(Records from a data collection)

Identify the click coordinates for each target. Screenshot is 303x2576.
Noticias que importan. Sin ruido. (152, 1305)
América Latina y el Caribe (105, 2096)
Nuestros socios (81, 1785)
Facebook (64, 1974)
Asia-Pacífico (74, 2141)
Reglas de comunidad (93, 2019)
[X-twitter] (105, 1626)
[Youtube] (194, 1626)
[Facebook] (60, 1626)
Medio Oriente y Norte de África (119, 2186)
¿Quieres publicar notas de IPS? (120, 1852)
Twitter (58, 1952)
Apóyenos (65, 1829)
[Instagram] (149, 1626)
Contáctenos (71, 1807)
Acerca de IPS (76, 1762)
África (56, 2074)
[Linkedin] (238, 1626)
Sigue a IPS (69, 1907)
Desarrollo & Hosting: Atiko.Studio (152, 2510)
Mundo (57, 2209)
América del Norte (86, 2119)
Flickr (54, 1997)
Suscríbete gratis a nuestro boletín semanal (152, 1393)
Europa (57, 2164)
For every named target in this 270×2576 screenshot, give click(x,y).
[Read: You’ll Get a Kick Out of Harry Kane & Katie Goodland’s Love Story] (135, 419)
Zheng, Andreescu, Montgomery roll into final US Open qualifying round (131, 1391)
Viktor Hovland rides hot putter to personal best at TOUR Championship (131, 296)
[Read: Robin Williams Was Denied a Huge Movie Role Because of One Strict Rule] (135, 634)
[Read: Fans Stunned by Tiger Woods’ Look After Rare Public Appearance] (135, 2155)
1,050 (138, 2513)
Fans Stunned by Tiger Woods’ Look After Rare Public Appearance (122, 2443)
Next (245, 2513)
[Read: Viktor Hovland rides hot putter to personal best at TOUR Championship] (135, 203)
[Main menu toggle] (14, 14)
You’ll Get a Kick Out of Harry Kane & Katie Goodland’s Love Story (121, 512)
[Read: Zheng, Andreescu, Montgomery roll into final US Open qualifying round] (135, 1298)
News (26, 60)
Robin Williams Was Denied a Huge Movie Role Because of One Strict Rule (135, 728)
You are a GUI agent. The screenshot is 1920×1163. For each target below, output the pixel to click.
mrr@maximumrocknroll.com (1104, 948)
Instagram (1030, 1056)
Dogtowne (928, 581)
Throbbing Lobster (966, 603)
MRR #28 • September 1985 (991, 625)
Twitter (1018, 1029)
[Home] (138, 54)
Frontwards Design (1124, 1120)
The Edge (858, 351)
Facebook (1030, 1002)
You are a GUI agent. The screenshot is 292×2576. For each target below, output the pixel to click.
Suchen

- _Task requirements_:
Set down, exactly as they appear, the line holding "[Linkedin] (238, 1626)" and every line after it until the records end.

- _Exercise response_:
[Linkedin] (238, 1626)
Sigue a IPS (69, 1907)
Desarrollo & Hosting: Atiko.Studio (152, 2510)
Mundo (57, 2209)
América del Norte (86, 2119)
Flickr (54, 1997)
Suscríbete gratis a nuestro boletín semanal (152, 1393)
Europa (57, 2164)
For every named target in this 270×2576 screenshot, give click(x,y).
[Read: You’ll Get a Kick Out of Harry Kane & Katie Goodland’s Love Story] (135, 419)
Zheng, Andreescu, Montgomery roll into final US Open qualifying round (131, 1391)
Viktor Hovland rides hot putter to personal best at TOUR Championship (131, 296)
[Read: Robin Williams Was Denied a Huge Movie Role Because of One Strict Rule] (135, 634)
[Read: Fans Stunned by Tiger Woods’ Look After Rare Public Appearance] (135, 2155)
1,050 (138, 2513)
Fans Stunned by Tiger Woods’ Look After Rare Public Appearance (122, 2443)
Next (245, 2513)
[Read: Viktor Hovland rides hot putter to personal best at TOUR Championship] (135, 203)
[Main menu toggle] (14, 14)
You’ll Get a Kick Out of Harry Kane & Katie Goodland’s Love Story (121, 512)
[Read: Zheng, Andreescu, Montgomery roll into final US Open qualifying round] (135, 1298)
News (26, 60)
Robin Williams Was Denied a Huge Movie Role Because of One Strict Rule (135, 728)
You are a GUI agent. The screenshot is 1920×1163. For each target below, output the pixel to click.
mrr@maximumrocknroll.com (1104, 948)
Instagram (1030, 1056)
Dogtowne (928, 581)
Throbbing Lobster (966, 603)
MRR #28 • September 1985 (991, 625)
Twitter (1018, 1029)
[Home] (138, 54)
Frontwards Design (1124, 1120)
The Edge (858, 351)
Facebook (1030, 1002)
You are a GUI agent. The screenshot is 292×2576. For each target below, output the pixel to click.
Suchen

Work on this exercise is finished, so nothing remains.